With a chip firmly on my shoulder, I threw myself in the deep end. I sent my CD’s scripts for projects I hadn’t been briefed on, I took on odd jobs no one else wanted to do, and poured over old One Show books. The first TV brief I ever worked on I sold a Super Bowl spot. I brought in a pro-bono client that won awards and was named part of The One Club’s: Next Creative Leaders. For the first time, I wasn’t just another body in the room. And just as I had been taught as a kid, these benchmark achievements became the only way I knew how to put a value on my worth.

After a bit of success, I landed a job at Venables Bell & Partners in San Francisco. Before my first day, I remember pouring over their website, getting goosebumps looking at the work. Feeling a mixture of pure terror and excitement. Venables gave me the opportunity to touch iconic brands, creating work I could only dream of with celebrated directors I admired, picking up Business Insiders: 30 Most Creative Women In Advertising along the way. But now the benchmark achievements weren't enough. Turns out you can't just do your job to be considered great in this industry. No. You need side projects, too. So I created a campaign that highlighted the opioid crisis. I took over the summer intern program. Ran the agency’s social channels. I even partnered with VB&P to create an entrepreneurial endeavor called Fellow, the first app-based professional community for women in advertising. This led me to speak on stage at The 3% Conference (albeit briefly) and sit on prestigious juries. 
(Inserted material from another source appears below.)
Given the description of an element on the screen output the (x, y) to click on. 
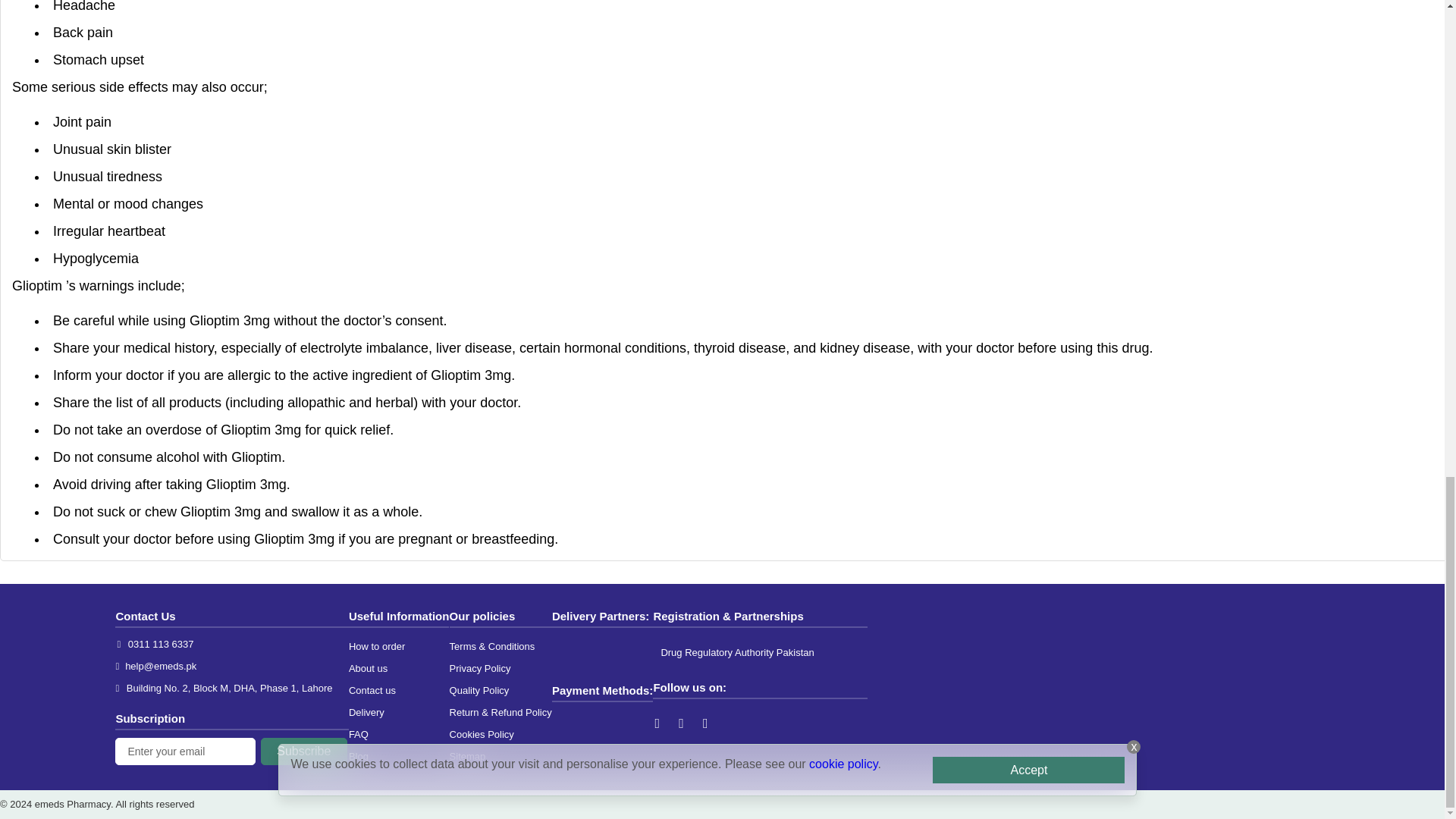
Subscribe (303, 750)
All the stuff you're supposed to do, or at least what I thought you're supposed to do, I had done. I should have been feeling more worthy of my place. I had caught the very thing I’d been chasing since Mrs. Height’s fourth-grade class. My own personal Moby Dick (didn’t read the book, but I assume the fisherman totally gets his whale and feels an overwhelming sense of completeness and closure)

"Do I really want to keep up this endless pursuit for praise and prestige in exchange for my mental health?"

But when I stopped to look around, nothing had changed. My cup still wasn’t full. There would always be someone else to impress. Someone who wasn’t totally convinced of me, someone with more awards and a better portfolio. I still felt a deep lust underscored by insecurity when looking at the work of my competition, I was still chasing another crowning achievement or to be named on some celebrated list. There was always something more I could be doing if I just had the time. And that's an exhausting cycle to live in. Physically. Mentally. I asked myself, do I really want to keep up this endless pursuit for praise and prestige in exchange for my mental health? Is it—whatever that may be—really worth it?

"My time is mine to own, no job numbers or timesheets."

So yeah, with my in-laws graciously agreeing to open their home to us, I’m quitting. And I have officially deleted Outlook off my phone which feels surprisingly similar to being naked. For the first time in a long time, there is no career strategy I’m looking to execute, no launch date to chase. My time is mine to own, no job numbers or timesheets. I want to relearn how to evaluate my worth. Remember what it's like to draw without a computer. Dust off that ukulele and finally—finally learn how to play it. I want to fall in love with art again. Tackle that stack of half-read novels sitting on my side table. Honestly, I'm not sure where I'm headed with this, but that's kind of the point. If all else fails, I know I can fall back on the same strategy I've relied on for the past 8 years: fake it till you make it. And who knows, maybe I’ll even get around to actually reading An Introduction to Literature: Poetry.